Deformations of Fell bundles and twisted graph algebras

TL;DR

This paper introduces a method to deform Fell bundles over discrete groups using two-cocycles, leading to new twisted graph algebras and a C*-bundle structure that unifies these deformations.

Contribution

It defines deformations of Fell bundles via two-cocycles and demonstrates their application to twisted graph algebras, establishing a C*-bundle framework.

Findings

Deformations produce new Fell bundles with deformed multiplication.

Twisted graph algebras can be realized as deformations of standard graph algebras.

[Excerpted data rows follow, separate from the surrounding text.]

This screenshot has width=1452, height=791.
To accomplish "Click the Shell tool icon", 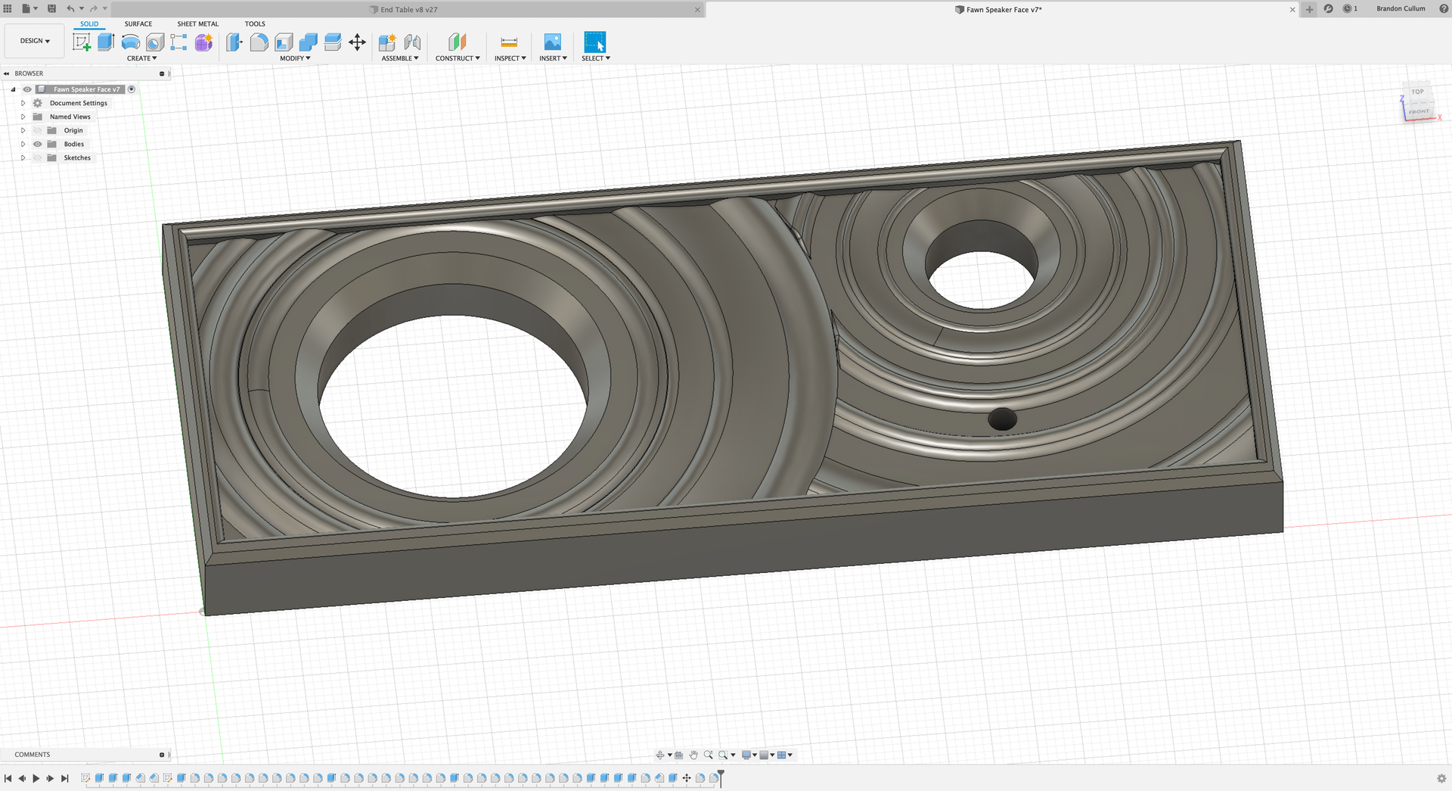I will point(284,42).
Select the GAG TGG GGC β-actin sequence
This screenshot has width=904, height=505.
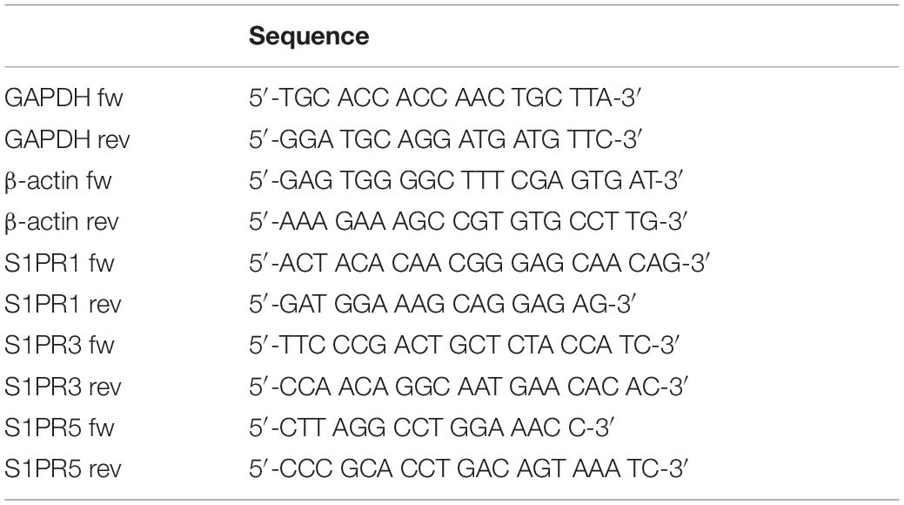click(465, 180)
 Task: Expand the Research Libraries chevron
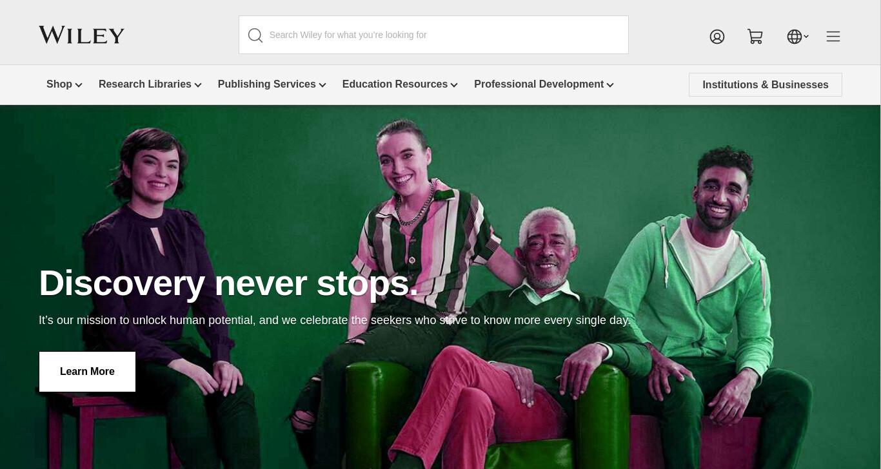point(198,85)
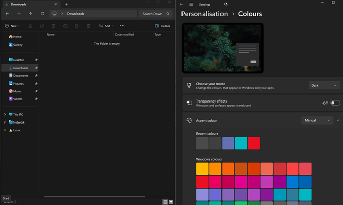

Different cocycle deformations form the fibers of a C*-bundle.

Abstract

We consider Fell bundles over discrete groups, and the C*-algebra which is universal for representations of the bundle. We define deformations of Fell bundles, which are new Fell bundles with the same underlying Banach bundle but with the multiplication deformed by a two-cocycle on the group. Every graph algebra can be viewed as the C*-algebra of a Fell bundle, and there are are many cocycles of interest with which to deform them. We thus obtain many of the twisted graph algebras of Kumjian, Pask and Sims. We demonstate the utility of our approach to these twisted graph algebras by proving that the deformations associated to different cocycles can be assembled as the fibres of a C*-bundle.